Wednesday, August 31, 2011

Reunion at Juan de Bilbao

"Couchsurfing camps are the places where you meet your future hosts." This was the conclusion we reached at Budapest Winter Camp 2009/10 together with two great people I met there: Giulia from Italy and Unai from Basque Country. Giulia didn't wait too long and without any notice decided to be my surfer. We spent 5 excellent days in Toruń seeing the old town, cooking Italian and Polish meals and talking talking talking. Unai planned to visit me in Chamonix but this plan never came to fruition. What else could I do being in the south of France and having lot of free time in my hands? "Are you in San Sebastián these days?" "PLEASE COME WHEN YOU WANT AND THE DAYS YOU WANT!!!!!!!!!!!!!!"

The right way to wrap up 2009 is to get drunk at International Night...

Unai (or rather his raging need to have some beer) chose a great place to share thousands of stories about what's happened to each of us since Winter Camp. Juan de Bilbao, street in the old town, lined with pubs. In this place we're gonna spend 3 out of our 4 evenings out.

Before we start talking ourselves out about Perus, Equadors, Icelands and Frances, we get drinks and my wine tastes divine. One more country where I can drink alcohol for pleasure.

The most noticeable thing is the fact that so many people are drinking outside, inside pubs are almost empty, some of them have only two tables. I can't imagine a picture like this in Poland - people walking around with their drinks, drinking in ANY place, not just designated area close to the pub.

Unai says that this place is one of the most nationalistic streets in Donostia. With this remark, I have a look around and notice numerous signs saying "You're neither in France nor Spain. You're in Basque Country," crossed out Spanish flags and Basque flags on the flagpoles.

I learn many things about Basque Country in the past and now. I learn why people feel so connected with the country, why they feel Basque and not Spanish and why they want independence so much. Part of me admires the vast knowledge Unai has, part of me also feels a little envious because I don't think I've ever had such feelings about Poland. He feels proud when he can speak Basque outside his country; for me Speaking Polish is just comfortable in some situations. It's not a shame, but it's not a pride either.

I want to learn a little about Basque. I like the fact that Unai is so proud of his nationality and speaking the oldest language in Europe that has nothing in common with other languages and is known by few who are not Basque. In a library we find a book with Basque grammar and Unai tries to explain how the language looks like. The thing he shows me is declension of some verb, meaning "to go" but used more as an auxiliary verb in different situations. In every person the form of the verb in no way resembles the other forms, you could think they're all totally different verbs. Any explanations are very coherent and look like a puzzle to me but undoubtedly would be a challenge to learn, especially if similar vocabulary and grammar rules can't be found in any other language.

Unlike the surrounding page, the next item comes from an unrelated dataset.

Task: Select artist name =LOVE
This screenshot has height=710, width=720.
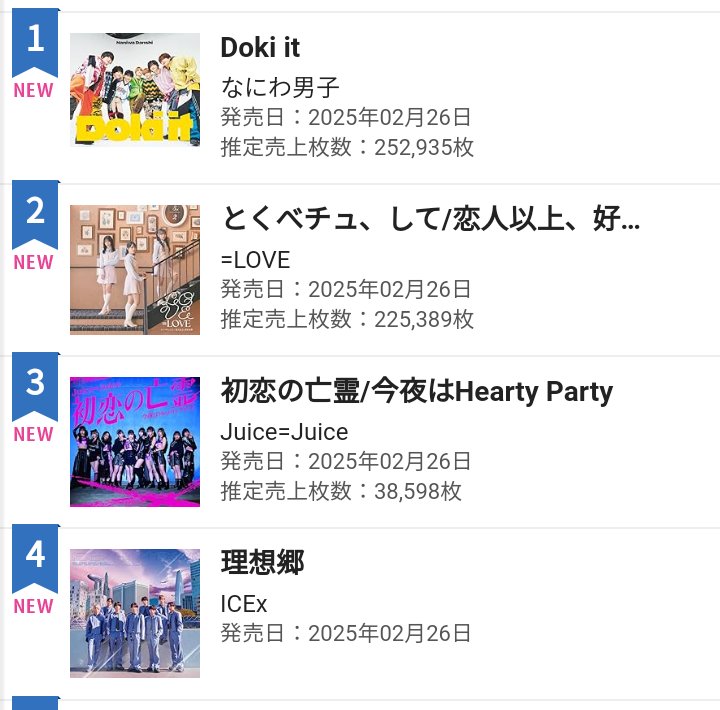Action: (x=255, y=260)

One day Unai tells me: "Let's go for a walk now, it's a high tide and I want to show you something special. You'll see." The ebbs and flows have a difference of around 6 meters and when the tide is high you can see peculiar waves making a huge splash when they reach the concrete platform and sculptures on the shore. But there are also some holes in the platform so when a massive wave comes, water finds its outlet through them and ejects as if from a geyser. We feel like kids during this wave-watching, Unai exclaims "esta, esta!", "oh my god, this one will be bigger!" Just looking at the waves, people getting drenched, people who stand very close to the shore and start running away when the wave comes, keeps us occupied for 1,5 h.

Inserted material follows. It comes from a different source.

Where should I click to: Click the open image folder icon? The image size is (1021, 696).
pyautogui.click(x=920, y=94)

My plan is to leave for Zaragoza on Monday but Unai's brother, Etor, calls on Saturday and offers to take us for a trip to nearby villages the following day. Why not? I love when things happen all of sudden and this one will be a chance to see more of Basque Country and meet another person from Unai's really friendly family.

Together we have a great time, Etor shows us Hondarribia, right on the border with France, and Lesaka, farther south, from time to time telling about the architecture and little about history, points to the most beautiful, colorful fishermen's houses. The second village, Lesaka, is a place where everybody speaks Basque, we go to a Basque pub and once again drink typical Basque wine. At the end of the day Unai goes to a concert, I go to another pub with Etor, drink more wine and meet some of his friends. We go to new apartment of Etor and his wife, designed by Etor but made entirely by some workers.



Staying with Unai, I can't not take advantage of his musical knowledge and learn to play an instrument, or rather learn how to begin; one more thing to scratch off my bucket list.

Learning doesn't come reluctantly. I'm surprised how easily I memorize tones and how quickly my fingers move on the keys when I play short sequences. Unai shows me that while playing "do,mi sol, mi" with one hand, you can play any melody with the other and the overall result will always be good. So I focus on the easy thing, changing the tones from time to time, and he plays some melodies, one is made up (but very nice!), the other is the anthem of European Union. I love the learning aspect of CS and feel that once more I've learned something. I'll try to practise more, as soon as I have a chance.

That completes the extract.